Influence of elevated temperature exposure on the interfacial shear strength capacity of binary blended high strength self-compacting geopolymer concrete

Abstract

The development of sustainable infrastructure is a serious issue faced by modern society. Portland cement is one of the common ingredients in concrete, which influences construction activities. The major issue with the employment of cement in civil-based works is that it is responsible for carbon dioxide emission (CO2-e), the primary greenhouse gas responsible for global warming. Alternative to cement-based concrete, geopolymer concrete (GPC) employs zero cement for concrete production, leading to a reduction in CO2-e. In the case of mass concreting, interface/joints are developed, which are found to be the possible failure spots of brittle fracture.
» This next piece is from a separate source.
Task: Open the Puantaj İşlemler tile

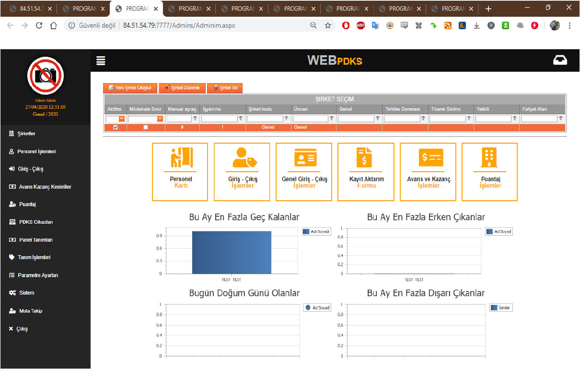Action: 490,172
Concrete with different grades (strength) may interface, or other building materials, such as reinforcing materials. The interfacial bond strength has to be examined to ensure the homogeneity of the composite structures. The employment of shear ties at the interface ensures homogeneous behaviour. Moreover, a higher number of shear ties in the shear zone increases the cost of production. The interfacial shear strength (ISS) parameters will be miserably damaged in the concrete structures subjected to fire accidents, which might depend on the intensity of temperature exposure and its duration. The current study investigates the ISS of the High Strength Self-compacting geopolymer concrete (HSGC) in the interface of push-off samples. SCGC was made using binary blended composites, which comprised Fly Ash (FA), Metakaolin (MK), and Ground Granulated Blast Furnace Slag (GGBFS) as precursor materials. The work highlights the need to comprehend the reduction in shear strength of SCGC subjected to high temperatures. The fresh properties of the SCGC composites strictly adhered to the EFNARC guidelines. The SCGC composites, after their curing period, were exposed to 821 ℃, 925 ℃, 986 ℃, and 1029 ℃ following ISO 834 guidelines. Residual mechanical properties were examined after being cooled to room temperature.